:: Extracted entries
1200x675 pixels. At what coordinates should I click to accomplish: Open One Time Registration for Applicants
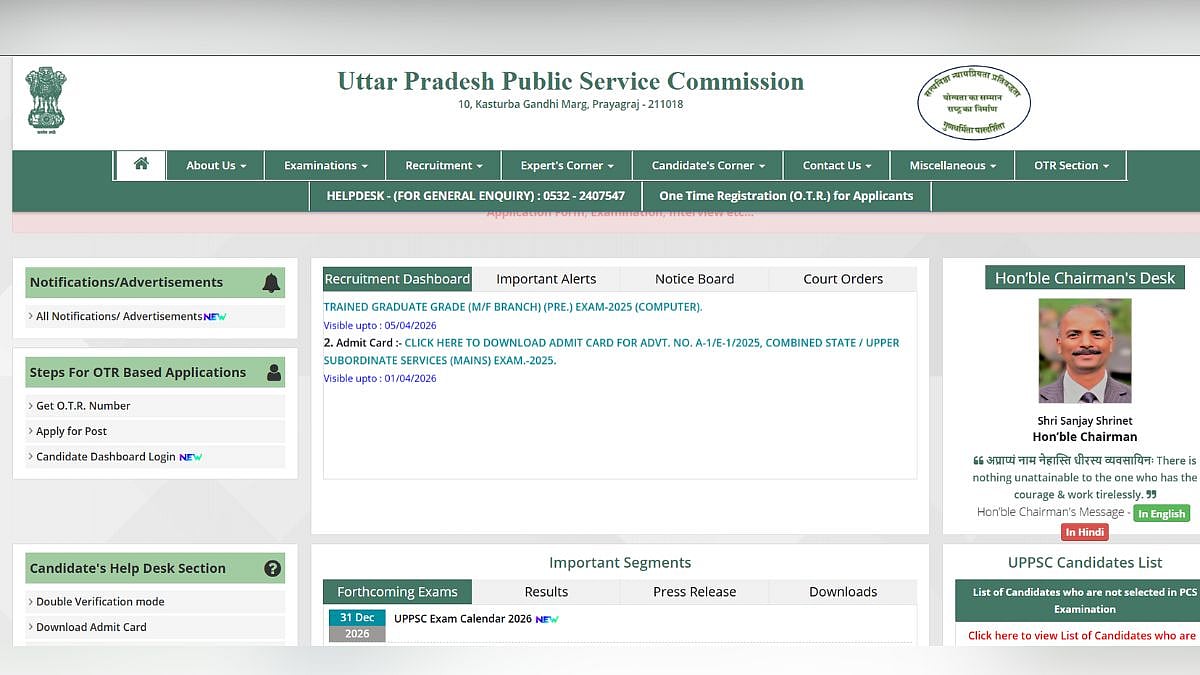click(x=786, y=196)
::::
:: Extracted entries
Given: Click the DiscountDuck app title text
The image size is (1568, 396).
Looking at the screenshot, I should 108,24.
::::
> [Given task]:
Pull out each line of the records above that contains the word "should", and copy those lines in full.

> [Written answer]:
1200x675 pixels. At what coordinates should I click to accomplish: Open One Time Registration for Applicants
Looking at the screenshot, I should 108,24.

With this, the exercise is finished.